スーパーイオン、モールサッド

君はきっと一生〇〇だしわたしもきっと一生〇〇だね。一生っていうか、今自分が抱え込んでる思い込みとか呪いとか、無知由来の自作理論とか、そういうのから全部解放されない限りそうだろうね。

 

何年も前、君とわたしの仲が良かった頃、君はわたしに「男だからけじめをつける」と言った。未だに覚えている。あの時のかわいい気持ちは全部消えたけど、夕日がオレンジ色で君の全身を染めていたこととか、わたしがずっと笑いをこらえていたこととか、アスファルトの上で立ち尽くしてその場で叫びだしたくなったこととか、そういうのを断片的に覚えている。

 

もう会うことはないだろうね。君が最後に連絡をくれたのはいつだったっけ。
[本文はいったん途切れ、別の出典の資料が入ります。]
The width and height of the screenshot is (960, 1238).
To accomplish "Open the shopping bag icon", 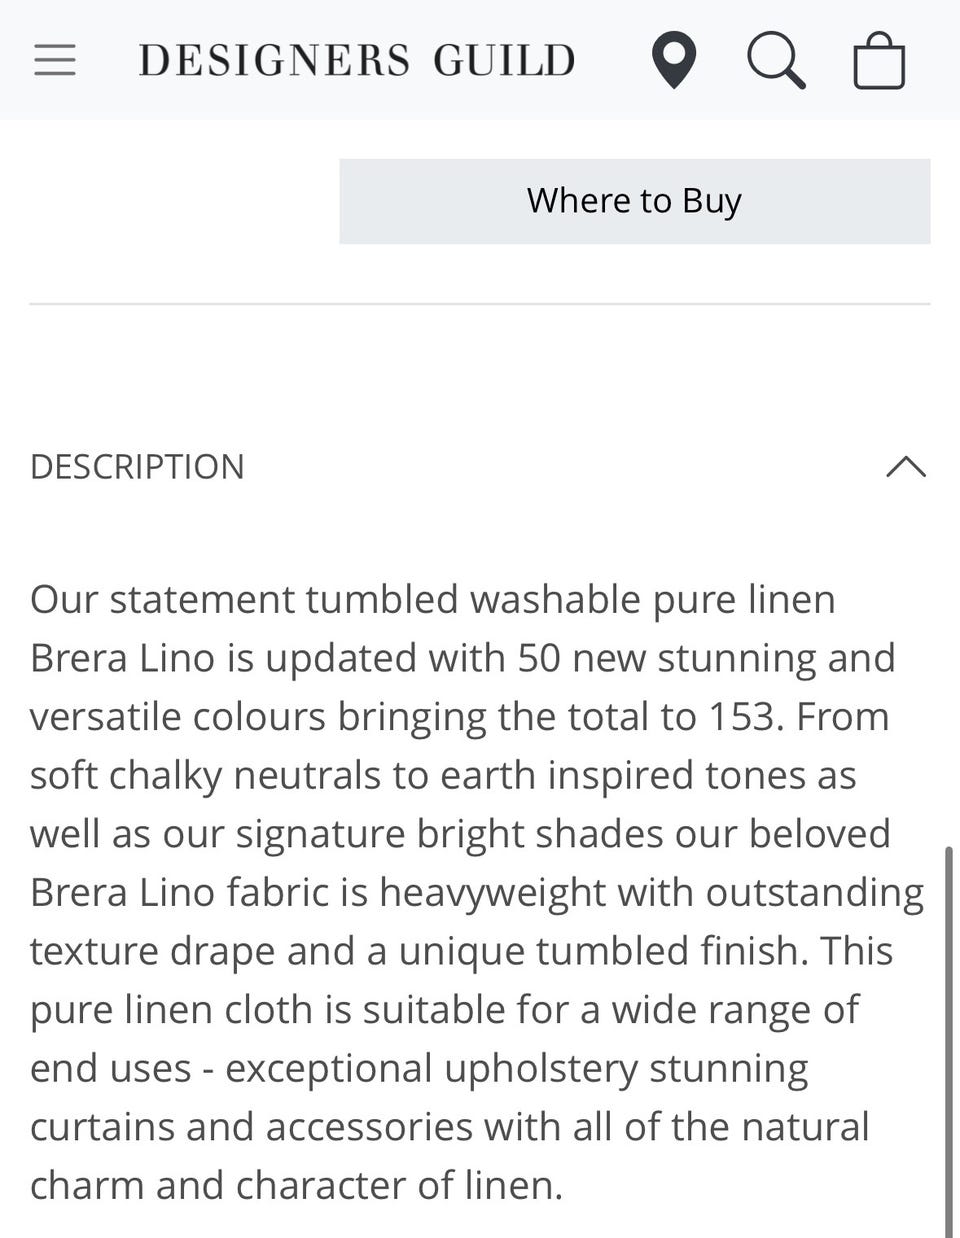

たしか三年前、わたしの21歳の誕生日の時に、お誕生日おめでとうメールをくれたのが最後かな。かなり嬉しかったけど、君が野菜を育てている話とか、持ち前の不器用さで彼女がなかなか出来ないこととか、そういう話にわたしは全く興味を持てなくなってしまっていて、そうなると話が弾むことはなくそれから連絡は途絶えた。

 

君とはじめて出会った時には運命かもしれないとわたしは思ったけど、君はどうだったんだろう。君はわたしのことを今でも覚えているのかな。